> [Problem to solve]:
Output only the lines below that start at the line containing "You are a computer-use agent. Screen" and end at the line containing "Task: Click the blue", with both ends kept.

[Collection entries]
◇ ◇ ◇ ◇ ◇
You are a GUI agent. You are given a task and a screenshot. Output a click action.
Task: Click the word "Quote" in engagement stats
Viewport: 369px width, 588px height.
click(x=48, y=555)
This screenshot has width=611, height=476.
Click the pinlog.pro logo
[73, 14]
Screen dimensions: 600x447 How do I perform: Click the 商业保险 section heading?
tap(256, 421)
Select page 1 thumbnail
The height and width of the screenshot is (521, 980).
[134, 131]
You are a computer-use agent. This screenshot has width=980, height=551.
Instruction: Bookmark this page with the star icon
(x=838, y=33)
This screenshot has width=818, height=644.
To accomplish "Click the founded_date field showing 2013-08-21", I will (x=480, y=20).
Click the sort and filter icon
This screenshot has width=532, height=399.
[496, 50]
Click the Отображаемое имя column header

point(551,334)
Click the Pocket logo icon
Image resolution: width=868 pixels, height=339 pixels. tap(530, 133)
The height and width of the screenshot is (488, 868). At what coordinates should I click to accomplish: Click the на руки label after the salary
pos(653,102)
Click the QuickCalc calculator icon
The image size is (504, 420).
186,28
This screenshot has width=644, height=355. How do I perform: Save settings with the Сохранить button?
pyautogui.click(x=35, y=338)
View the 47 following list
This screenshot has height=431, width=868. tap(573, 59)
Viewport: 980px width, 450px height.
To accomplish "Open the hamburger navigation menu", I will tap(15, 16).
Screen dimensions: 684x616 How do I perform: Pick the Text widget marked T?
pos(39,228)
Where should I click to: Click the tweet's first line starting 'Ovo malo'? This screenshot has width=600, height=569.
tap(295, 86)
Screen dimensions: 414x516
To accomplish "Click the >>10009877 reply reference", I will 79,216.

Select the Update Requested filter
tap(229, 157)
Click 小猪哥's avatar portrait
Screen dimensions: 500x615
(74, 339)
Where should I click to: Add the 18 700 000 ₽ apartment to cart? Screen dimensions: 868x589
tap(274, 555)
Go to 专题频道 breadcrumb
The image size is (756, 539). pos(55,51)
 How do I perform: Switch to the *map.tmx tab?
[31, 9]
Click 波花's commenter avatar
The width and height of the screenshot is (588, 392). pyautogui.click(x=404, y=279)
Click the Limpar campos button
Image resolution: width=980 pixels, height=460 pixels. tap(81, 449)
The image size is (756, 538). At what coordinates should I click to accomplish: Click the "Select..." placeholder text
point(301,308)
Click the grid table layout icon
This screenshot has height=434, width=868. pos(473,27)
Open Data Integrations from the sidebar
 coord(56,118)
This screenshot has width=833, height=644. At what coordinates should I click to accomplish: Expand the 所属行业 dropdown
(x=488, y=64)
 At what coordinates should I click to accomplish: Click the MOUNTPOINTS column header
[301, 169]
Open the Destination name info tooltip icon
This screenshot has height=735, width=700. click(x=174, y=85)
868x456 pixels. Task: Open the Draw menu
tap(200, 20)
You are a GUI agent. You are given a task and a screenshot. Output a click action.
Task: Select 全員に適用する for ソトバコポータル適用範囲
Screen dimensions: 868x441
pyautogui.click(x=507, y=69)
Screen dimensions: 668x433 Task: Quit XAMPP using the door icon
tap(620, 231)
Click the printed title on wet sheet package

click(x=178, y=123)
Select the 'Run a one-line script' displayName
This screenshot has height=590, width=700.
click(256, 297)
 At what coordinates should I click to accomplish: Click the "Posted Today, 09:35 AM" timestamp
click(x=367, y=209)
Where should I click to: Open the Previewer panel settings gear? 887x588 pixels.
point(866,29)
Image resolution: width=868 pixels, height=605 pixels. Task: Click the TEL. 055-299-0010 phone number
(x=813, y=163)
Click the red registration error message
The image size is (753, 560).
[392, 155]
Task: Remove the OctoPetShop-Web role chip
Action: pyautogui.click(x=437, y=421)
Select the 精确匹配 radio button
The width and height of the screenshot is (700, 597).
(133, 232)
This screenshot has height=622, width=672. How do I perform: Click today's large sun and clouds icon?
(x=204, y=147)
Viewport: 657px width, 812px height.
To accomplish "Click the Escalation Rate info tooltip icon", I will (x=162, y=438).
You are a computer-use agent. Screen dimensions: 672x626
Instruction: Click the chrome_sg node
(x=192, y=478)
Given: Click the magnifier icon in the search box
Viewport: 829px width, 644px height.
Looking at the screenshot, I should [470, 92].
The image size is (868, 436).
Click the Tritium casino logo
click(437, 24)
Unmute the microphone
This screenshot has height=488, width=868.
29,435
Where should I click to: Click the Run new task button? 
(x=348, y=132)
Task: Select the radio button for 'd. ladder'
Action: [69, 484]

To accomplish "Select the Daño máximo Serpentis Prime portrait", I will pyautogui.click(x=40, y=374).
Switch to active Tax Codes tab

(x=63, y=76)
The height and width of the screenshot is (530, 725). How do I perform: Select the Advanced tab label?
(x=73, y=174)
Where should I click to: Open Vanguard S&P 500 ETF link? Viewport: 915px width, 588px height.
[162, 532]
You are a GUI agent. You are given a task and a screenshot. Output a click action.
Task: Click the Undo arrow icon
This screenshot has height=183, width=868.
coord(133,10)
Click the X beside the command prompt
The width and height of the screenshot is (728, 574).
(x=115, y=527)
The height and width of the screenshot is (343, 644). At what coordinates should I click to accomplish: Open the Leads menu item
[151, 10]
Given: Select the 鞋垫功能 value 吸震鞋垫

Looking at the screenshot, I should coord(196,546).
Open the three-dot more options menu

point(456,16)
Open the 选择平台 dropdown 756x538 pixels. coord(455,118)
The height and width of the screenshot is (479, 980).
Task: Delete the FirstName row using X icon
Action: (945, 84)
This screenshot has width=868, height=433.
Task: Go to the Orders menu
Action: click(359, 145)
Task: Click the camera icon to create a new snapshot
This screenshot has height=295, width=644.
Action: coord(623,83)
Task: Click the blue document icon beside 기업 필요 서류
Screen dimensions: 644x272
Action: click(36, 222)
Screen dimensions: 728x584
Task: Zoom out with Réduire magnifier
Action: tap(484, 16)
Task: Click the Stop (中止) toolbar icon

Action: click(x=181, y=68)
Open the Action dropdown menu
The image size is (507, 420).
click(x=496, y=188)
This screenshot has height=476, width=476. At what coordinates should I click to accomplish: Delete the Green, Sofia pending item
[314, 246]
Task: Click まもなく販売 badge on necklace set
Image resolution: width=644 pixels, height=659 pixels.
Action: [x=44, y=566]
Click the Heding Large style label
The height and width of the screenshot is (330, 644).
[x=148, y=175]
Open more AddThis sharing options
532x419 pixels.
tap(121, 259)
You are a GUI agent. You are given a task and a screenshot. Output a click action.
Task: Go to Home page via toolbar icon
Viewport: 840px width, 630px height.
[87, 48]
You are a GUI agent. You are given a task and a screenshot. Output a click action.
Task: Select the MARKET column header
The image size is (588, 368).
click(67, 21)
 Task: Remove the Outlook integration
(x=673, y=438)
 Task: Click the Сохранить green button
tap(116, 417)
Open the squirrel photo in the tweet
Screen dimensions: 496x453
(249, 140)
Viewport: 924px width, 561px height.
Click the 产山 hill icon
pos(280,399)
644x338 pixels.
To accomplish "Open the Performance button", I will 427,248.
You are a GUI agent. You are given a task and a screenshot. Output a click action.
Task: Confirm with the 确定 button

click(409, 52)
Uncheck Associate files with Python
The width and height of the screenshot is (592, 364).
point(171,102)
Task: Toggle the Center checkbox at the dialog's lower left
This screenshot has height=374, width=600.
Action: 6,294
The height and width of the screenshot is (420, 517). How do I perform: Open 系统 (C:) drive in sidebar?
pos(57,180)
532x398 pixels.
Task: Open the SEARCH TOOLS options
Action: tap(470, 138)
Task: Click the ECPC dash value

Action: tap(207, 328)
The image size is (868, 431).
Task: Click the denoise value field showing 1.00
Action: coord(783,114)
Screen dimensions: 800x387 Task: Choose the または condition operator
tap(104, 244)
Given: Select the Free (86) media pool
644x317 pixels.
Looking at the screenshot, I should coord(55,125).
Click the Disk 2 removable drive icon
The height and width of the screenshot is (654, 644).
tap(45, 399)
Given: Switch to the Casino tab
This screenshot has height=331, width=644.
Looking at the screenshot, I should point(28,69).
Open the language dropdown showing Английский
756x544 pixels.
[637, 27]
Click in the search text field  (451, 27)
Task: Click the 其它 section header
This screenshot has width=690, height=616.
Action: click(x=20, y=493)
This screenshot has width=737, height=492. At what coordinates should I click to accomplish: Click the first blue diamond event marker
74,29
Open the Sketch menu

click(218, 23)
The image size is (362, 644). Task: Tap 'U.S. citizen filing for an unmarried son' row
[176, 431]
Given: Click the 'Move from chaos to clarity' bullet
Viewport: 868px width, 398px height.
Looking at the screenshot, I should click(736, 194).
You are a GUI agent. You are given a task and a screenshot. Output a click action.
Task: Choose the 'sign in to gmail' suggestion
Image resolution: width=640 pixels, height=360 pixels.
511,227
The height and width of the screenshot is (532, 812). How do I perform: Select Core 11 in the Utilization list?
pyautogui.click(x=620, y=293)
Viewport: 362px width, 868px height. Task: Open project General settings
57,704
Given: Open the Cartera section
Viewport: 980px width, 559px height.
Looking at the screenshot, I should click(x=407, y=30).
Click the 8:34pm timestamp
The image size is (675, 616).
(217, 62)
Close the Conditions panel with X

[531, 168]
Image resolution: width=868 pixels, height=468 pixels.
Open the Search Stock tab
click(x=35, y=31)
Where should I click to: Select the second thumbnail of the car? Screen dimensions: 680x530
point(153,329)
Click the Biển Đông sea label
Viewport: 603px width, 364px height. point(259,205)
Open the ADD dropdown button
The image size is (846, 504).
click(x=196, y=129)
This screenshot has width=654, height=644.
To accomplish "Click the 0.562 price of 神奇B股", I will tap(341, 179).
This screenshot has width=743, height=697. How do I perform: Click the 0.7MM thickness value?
◇ ◇ ◇ ◇ ◇
> [Exercise result]:
You are a computer-use agent. Screen dimensions: 672x626
Instruction: Click the chrome_sg node
(x=192, y=478)
Given: Click the magnifier icon in the search box
Viewport: 829px width, 644px height.
Looking at the screenshot, I should [470, 92].
The image size is (868, 436).
Click the Tritium casino logo
click(437, 24)
Unmute the microphone
This screenshot has height=488, width=868.
29,435
Where should I click to: Click the Run new task button? 
(x=348, y=132)
Task: Select the radio button for 'd. ladder'
Action: [69, 484]

To accomplish "Select the Daño máximo Serpentis Prime portrait", I will pyautogui.click(x=40, y=374).
Switch to active Tax Codes tab

(x=63, y=76)
The height and width of the screenshot is (530, 725). How do I perform: Select the Advanced tab label?
(x=73, y=174)
Where should I click to: Open Vanguard S&P 500 ETF link? Viewport: 915px width, 588px height.
[162, 532]
You are a GUI agent. You are given a task and a screenshot. Output a click action.
Task: Click the Undo arrow icon
This screenshot has height=183, width=868.
coord(133,10)
Click the X beside the command prompt
The width and height of the screenshot is (728, 574).
(x=115, y=527)
The height and width of the screenshot is (343, 644). At what coordinates should I click to accomplish: Open the Leads menu item
[151, 10]
Given: Select the 鞋垫功能 value 吸震鞋垫

Looking at the screenshot, I should coord(196,546).
Open the three-dot more options menu

point(456,16)
Open the 选择平台 dropdown 756x538 pixels. coord(455,118)
The height and width of the screenshot is (479, 980).
Task: Delete the FirstName row using X icon
Action: (945, 84)
This screenshot has width=868, height=433.
Task: Go to the Orders menu
Action: click(359, 145)
Task: Click the camera icon to create a new snapshot
This screenshot has height=295, width=644.
Action: coord(623,83)
Task: Click the blue document icon beside 기업 필요 서류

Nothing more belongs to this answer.